> _Exercise_: Copy the part of the records that begins with the line containing "Task: Click the plus icon beside 选择图层" and ends with the line containing "pyautogui.click(x=709, y=384)", keeping every line unchanged. Leave the pictures out of your copy.

Collected data entries:
— BEGIN —

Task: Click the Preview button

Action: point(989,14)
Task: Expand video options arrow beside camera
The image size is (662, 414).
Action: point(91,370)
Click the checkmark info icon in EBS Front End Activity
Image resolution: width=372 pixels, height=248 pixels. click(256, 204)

— END —
— BEGIN —

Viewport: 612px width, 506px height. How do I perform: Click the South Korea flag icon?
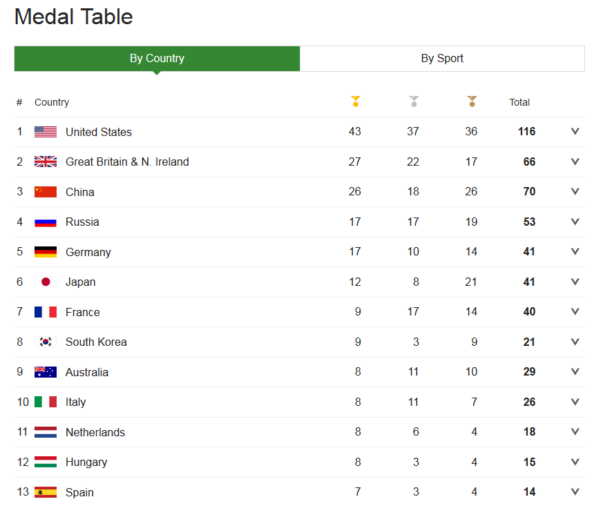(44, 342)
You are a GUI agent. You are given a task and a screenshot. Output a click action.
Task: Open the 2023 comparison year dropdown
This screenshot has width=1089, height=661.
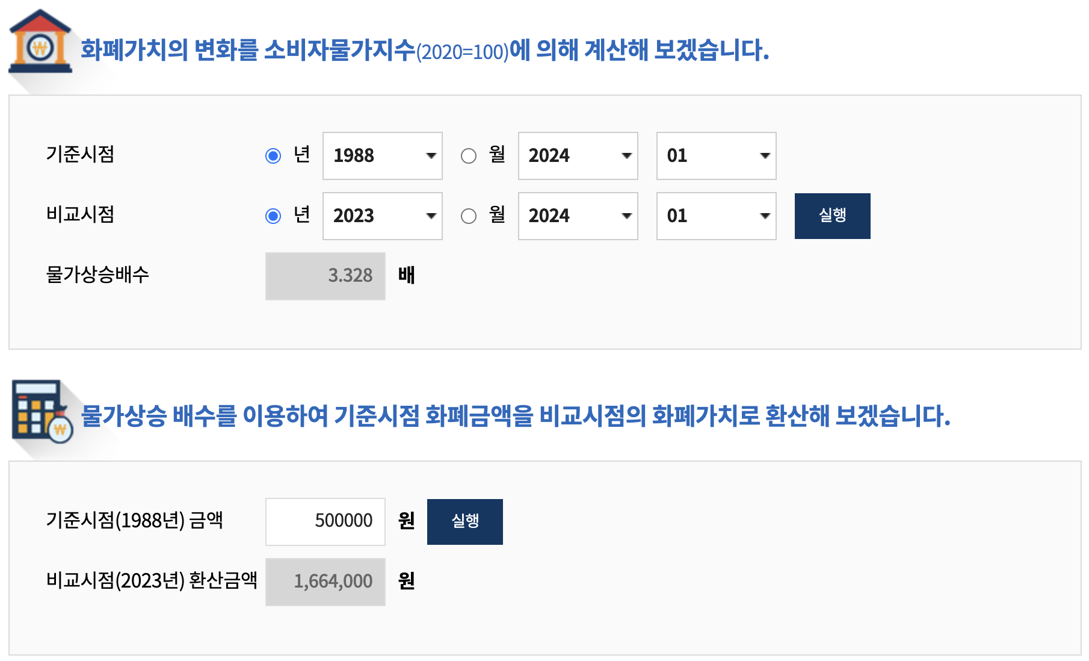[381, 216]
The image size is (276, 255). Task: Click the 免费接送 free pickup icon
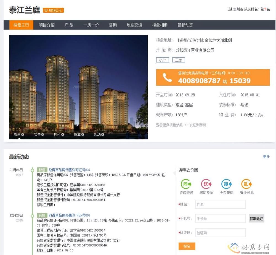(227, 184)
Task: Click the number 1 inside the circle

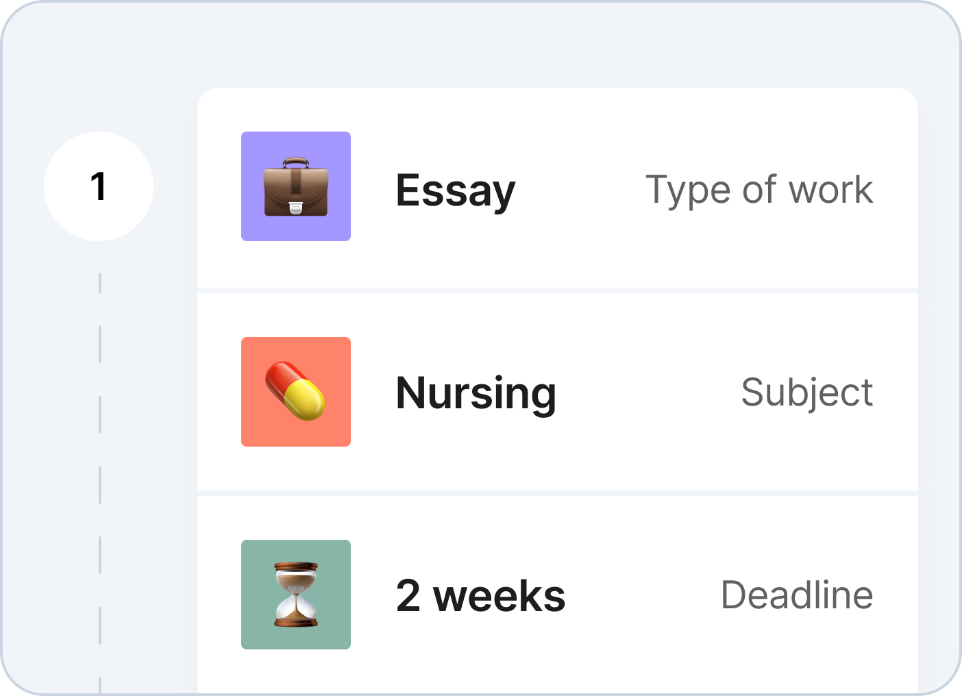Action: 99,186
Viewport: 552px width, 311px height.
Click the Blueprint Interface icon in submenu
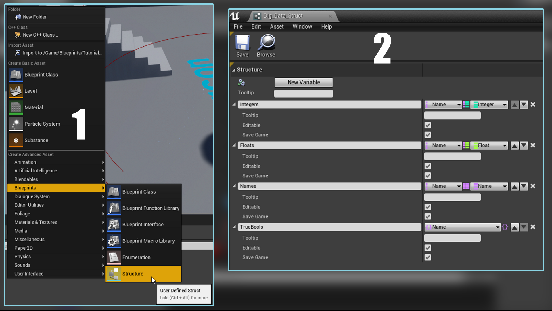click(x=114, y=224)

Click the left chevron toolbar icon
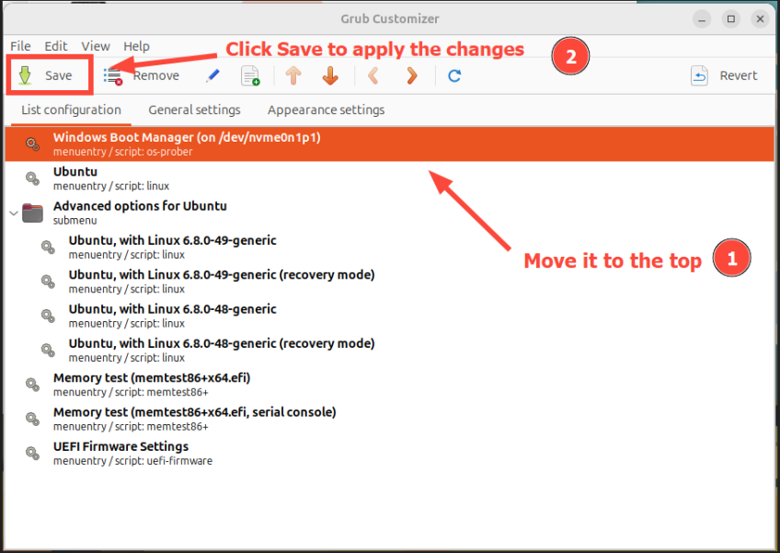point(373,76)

— END —
— BEGIN —

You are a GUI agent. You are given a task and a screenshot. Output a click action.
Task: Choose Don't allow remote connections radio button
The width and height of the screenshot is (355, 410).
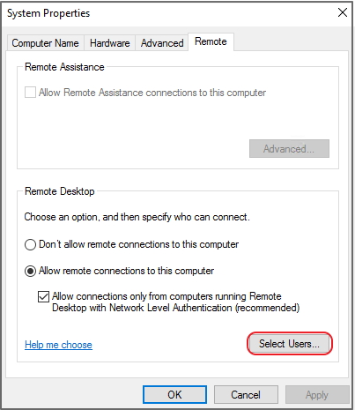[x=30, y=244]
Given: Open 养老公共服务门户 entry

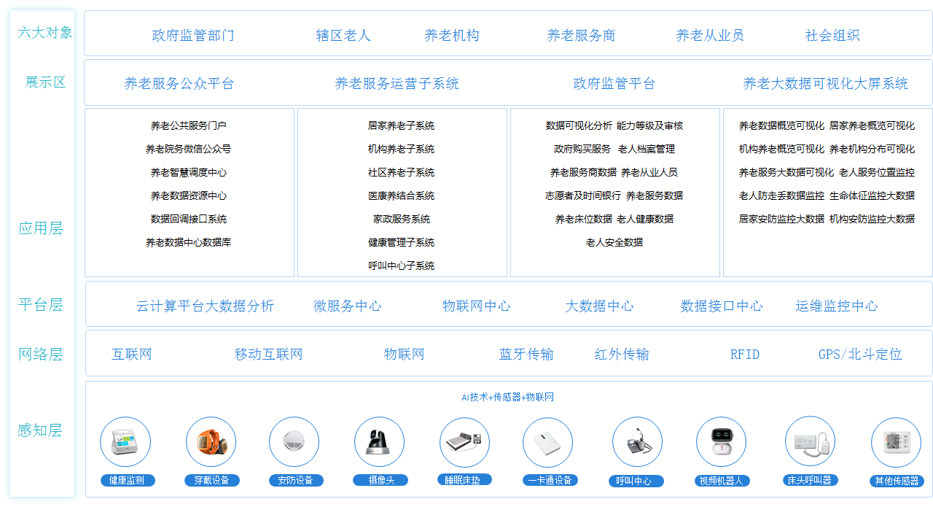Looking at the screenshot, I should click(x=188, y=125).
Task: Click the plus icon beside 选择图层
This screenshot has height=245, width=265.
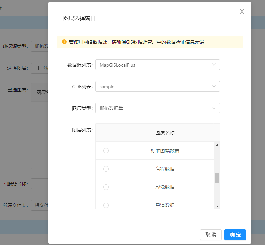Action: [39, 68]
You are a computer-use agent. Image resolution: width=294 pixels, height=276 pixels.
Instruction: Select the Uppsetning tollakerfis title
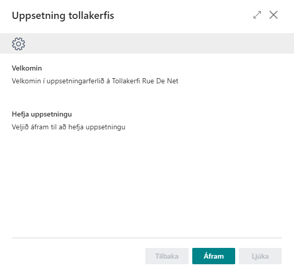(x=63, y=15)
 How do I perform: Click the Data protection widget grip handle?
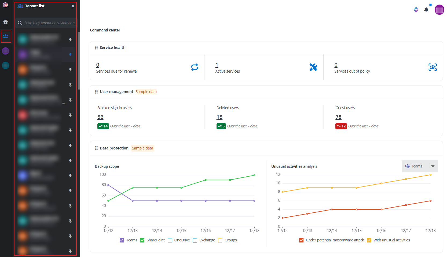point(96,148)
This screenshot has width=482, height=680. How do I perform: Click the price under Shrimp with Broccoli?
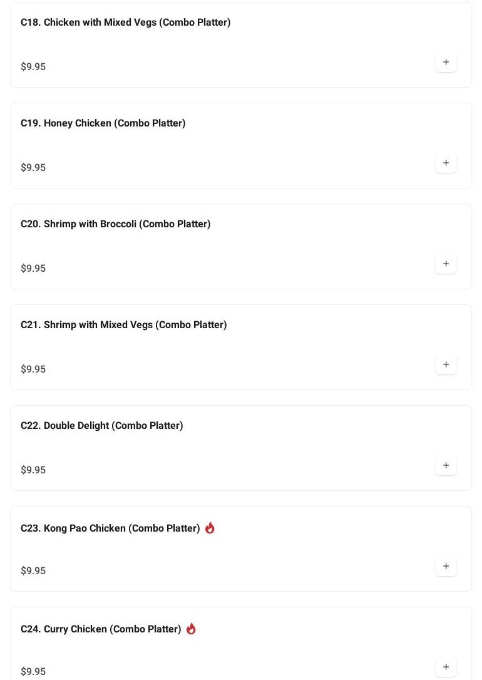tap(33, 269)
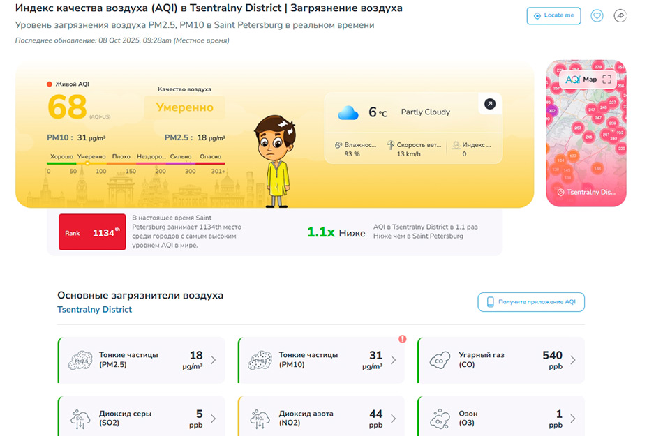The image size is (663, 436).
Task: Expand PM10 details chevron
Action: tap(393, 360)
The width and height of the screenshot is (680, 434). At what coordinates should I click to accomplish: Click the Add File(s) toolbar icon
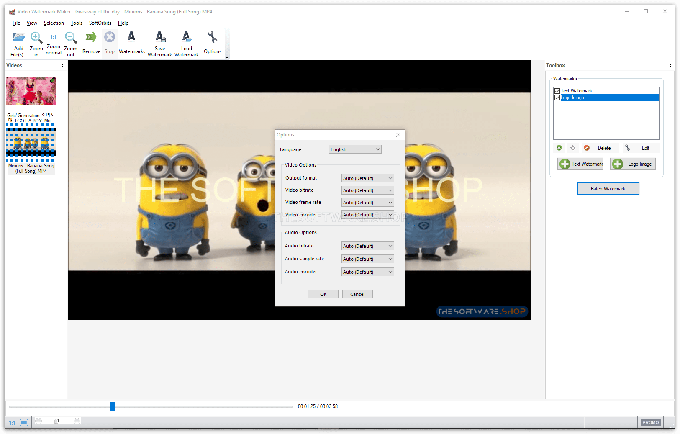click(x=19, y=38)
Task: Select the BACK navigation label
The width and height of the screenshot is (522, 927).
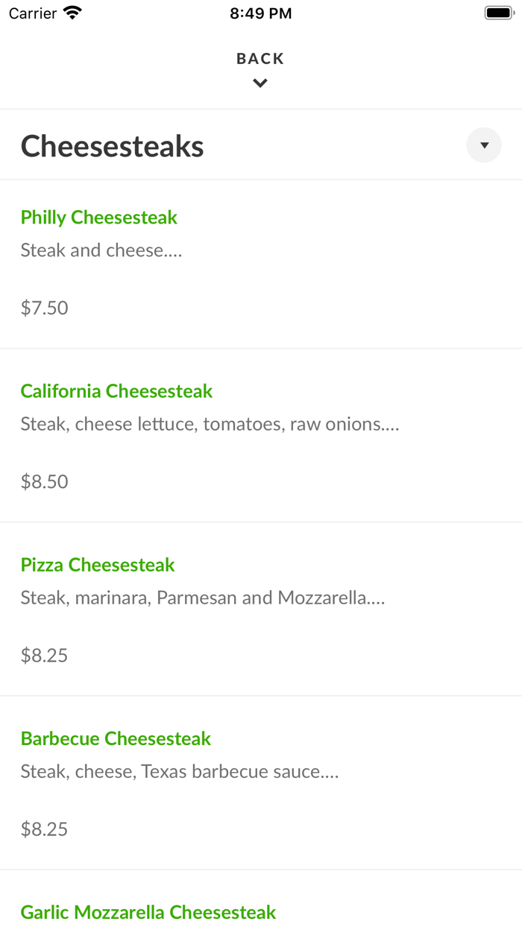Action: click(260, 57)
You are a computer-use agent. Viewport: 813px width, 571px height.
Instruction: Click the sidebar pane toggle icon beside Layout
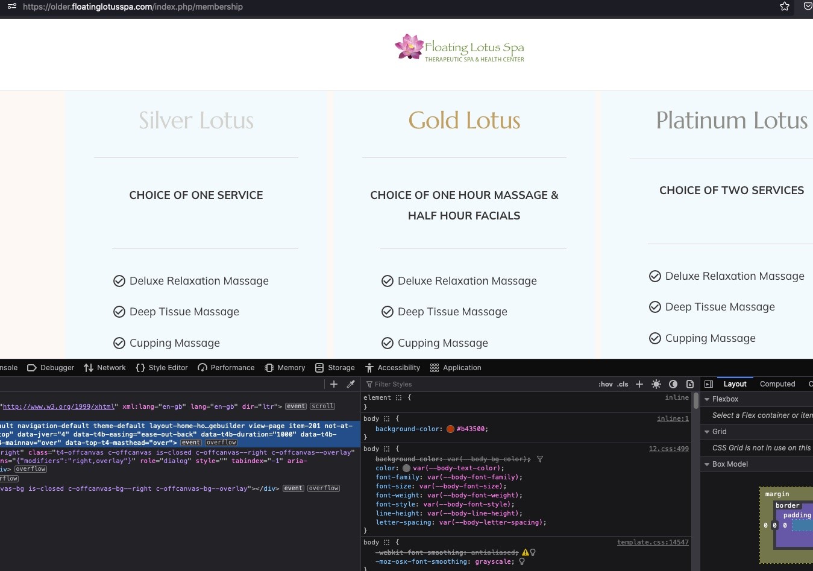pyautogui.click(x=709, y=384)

— END —

> _Task answer_:
Task: Click the plus icon beside 选择图层
This screenshot has height=245, width=265.
Action: [39, 68]
You are a computer-use agent. Image resolution: width=294 pixels, height=276 pixels.
Instruction: Select the Uppsetning tollakerfis title
(x=63, y=15)
 How do I perform: Click the Data protection widget grip handle?
point(96,148)
This screenshot has width=482, height=680. How do I perform: Click the price under Shrimp with Broccoli?
tap(33, 269)
The image size is (663, 436).
Task: Expand PM10 details chevron
Action: tap(393, 360)
The width and height of the screenshot is (680, 434). At what coordinates should I click to accomplish: Click the Add File(s) toolbar icon
click(x=19, y=38)
Task: Select the BACK navigation label
The width and height of the screenshot is (522, 927).
Action: click(260, 57)
You are a computer-use agent. Viewport: 813px width, 571px height.
Instruction: Click the sidebar pane toggle icon beside Layout
pyautogui.click(x=709, y=384)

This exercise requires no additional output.